◆ **課題 1**
記録の最初から「Suscríbete (246, 1563)」がある行まで(その行も含む)を、「Таблица размеров」を「Размерная сетка」に置き換えて書き直してください。ほかは何も変えないでください。

◆ **ページ抜粋**
○ ○ ○
【眠りと寝間着のクリエイター】吉田豊子さん/34歳単独出産。今年66歳で起業。その1
34歳単独で出産、自立したワーキングマザーとして新たな生き方を決断
着物の仕事がひと段落した1980年代後半からは東京で暮らし始め、大手百貨店での呉服・婦人子ども服・リビング生活雑貨などのトレンドやMD、売場の編集や商品開発に加わります。 「次にこれをしようと思ったことはないんです。『こんなことをしてみない?』と声を掛けていただいて、『じゃあやってみよう』そんな風に流れに任せてという感じでした。ファッションにかかわる仕事は、どんなことでも楽しかったですね」 吉田さんの人生で大きな転機が訪れます。 「34歳のとき出産のために大阪に戻ります。家族みんなに助けてもらいながら、といっても家事や育児は、ほとんど母と姉任せ。今こうして仕事が続けられているのも、家族のおかげです」
○ ○ ○
◆ **記録一覧**
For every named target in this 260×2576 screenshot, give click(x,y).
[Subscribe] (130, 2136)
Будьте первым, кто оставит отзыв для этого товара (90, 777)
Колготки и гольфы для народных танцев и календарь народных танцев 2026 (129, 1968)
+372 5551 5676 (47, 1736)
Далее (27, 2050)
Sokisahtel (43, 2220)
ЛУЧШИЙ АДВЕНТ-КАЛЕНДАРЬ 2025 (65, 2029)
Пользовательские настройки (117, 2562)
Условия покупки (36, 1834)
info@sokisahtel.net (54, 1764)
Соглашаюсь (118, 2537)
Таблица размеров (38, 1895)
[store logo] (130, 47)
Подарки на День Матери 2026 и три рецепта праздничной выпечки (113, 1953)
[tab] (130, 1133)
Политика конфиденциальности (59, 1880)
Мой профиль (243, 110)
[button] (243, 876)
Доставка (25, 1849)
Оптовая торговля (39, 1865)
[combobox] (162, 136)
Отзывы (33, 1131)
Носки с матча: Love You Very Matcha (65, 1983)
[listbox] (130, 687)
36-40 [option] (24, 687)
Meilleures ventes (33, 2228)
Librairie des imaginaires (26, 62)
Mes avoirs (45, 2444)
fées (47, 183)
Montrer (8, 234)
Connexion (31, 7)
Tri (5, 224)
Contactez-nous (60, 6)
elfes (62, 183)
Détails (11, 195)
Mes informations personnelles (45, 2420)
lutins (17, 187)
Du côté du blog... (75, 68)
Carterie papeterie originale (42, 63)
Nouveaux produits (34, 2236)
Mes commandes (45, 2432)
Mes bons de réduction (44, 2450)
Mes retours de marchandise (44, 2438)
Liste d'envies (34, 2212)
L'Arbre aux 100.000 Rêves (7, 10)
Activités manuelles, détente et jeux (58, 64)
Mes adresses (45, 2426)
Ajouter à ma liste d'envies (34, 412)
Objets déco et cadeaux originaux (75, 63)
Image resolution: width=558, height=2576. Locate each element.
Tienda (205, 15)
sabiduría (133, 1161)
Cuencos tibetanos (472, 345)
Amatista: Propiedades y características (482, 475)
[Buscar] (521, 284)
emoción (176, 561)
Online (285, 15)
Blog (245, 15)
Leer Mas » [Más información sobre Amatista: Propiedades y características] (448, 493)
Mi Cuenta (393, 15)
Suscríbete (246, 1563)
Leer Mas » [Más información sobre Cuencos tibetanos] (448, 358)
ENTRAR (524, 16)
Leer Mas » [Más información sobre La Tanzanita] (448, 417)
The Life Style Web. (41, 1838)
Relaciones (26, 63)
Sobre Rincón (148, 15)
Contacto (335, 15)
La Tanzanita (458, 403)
○ ○ ○
◆ **課題 2**
ページ抜粋によると、吉田さんは何歳のときに出産のため大阪に戻りましたか。

◆ **解答 1**
For every named target in this 260×2576 screenshot, give click(x,y).
[Subscribe] (130, 2136)
Будьте первым, кто оставит отзыв для этого товара (90, 777)
Колготки и гольфы для народных танцев и календарь народных танцев 2026 (129, 1968)
+372 5551 5676 (47, 1736)
Далее (27, 2050)
Sokisahtel (43, 2220)
ЛУЧШИЙ АДВЕНТ-КАЛЕНДАРЬ 2025 (65, 2029)
Пользовательские настройки (117, 2562)
Условия покупки (36, 1834)
info@sokisahtel.net (54, 1764)
Соглашаюсь (118, 2537)
Размерная сетка (38, 1895)
[store logo] (130, 47)
Подарки на День Матери 2026 и три рецепта праздничной выпечки (113, 1953)
[tab] (130, 1133)
Политика конфиденциальности (59, 1880)
Мой профиль (243, 110)
[button] (243, 876)
Доставка (25, 1849)
Оптовая торговля (39, 1865)
[combobox] (162, 136)
Отзывы (33, 1131)
Носки с матча: Love You Very Matcha (65, 1983)
[listbox] (130, 687)
36-40 [option] (24, 687)
Meilleures ventes (33, 2228)
Librairie des imaginaires (26, 62)
Mes avoirs (45, 2444)
fées (47, 183)
Montrer (8, 234)
Connexion (31, 7)
Tri (5, 224)
Contactez-nous (60, 6)
elfes (62, 183)
Détails (11, 195)
Mes informations personnelles (45, 2420)
lutins (17, 187)
Du côté du blog... (75, 68)
Carterie papeterie originale (42, 63)
Nouveaux produits (34, 2236)
Mes commandes (45, 2432)
Mes bons de réduction (44, 2450)
Mes retours de marchandise (44, 2438)
Liste d'envies (34, 2212)
L'Arbre aux 100.000 Rêves (7, 10)
Activités manuelles, détente et jeux (58, 64)
Mes adresses (45, 2426)
Ajouter à ma liste d'envies (34, 412)
Objets déco et cadeaux originaux (75, 63)
Image resolution: width=558, height=2576. Locate each element.
Tienda (205, 15)
sabiduría (133, 1161)
Cuencos tibetanos (472, 345)
Amatista: Propiedades y características (482, 475)
[Buscar] (521, 284)
emoción (176, 561)
Online (285, 15)
Blog (245, 15)
Leer Mas » [Más información sobre Amatista: Propiedades y características] (448, 493)
Mi Cuenta (393, 15)
Suscríbete (246, 1563)

◆ **解答 2**
34歳のときです。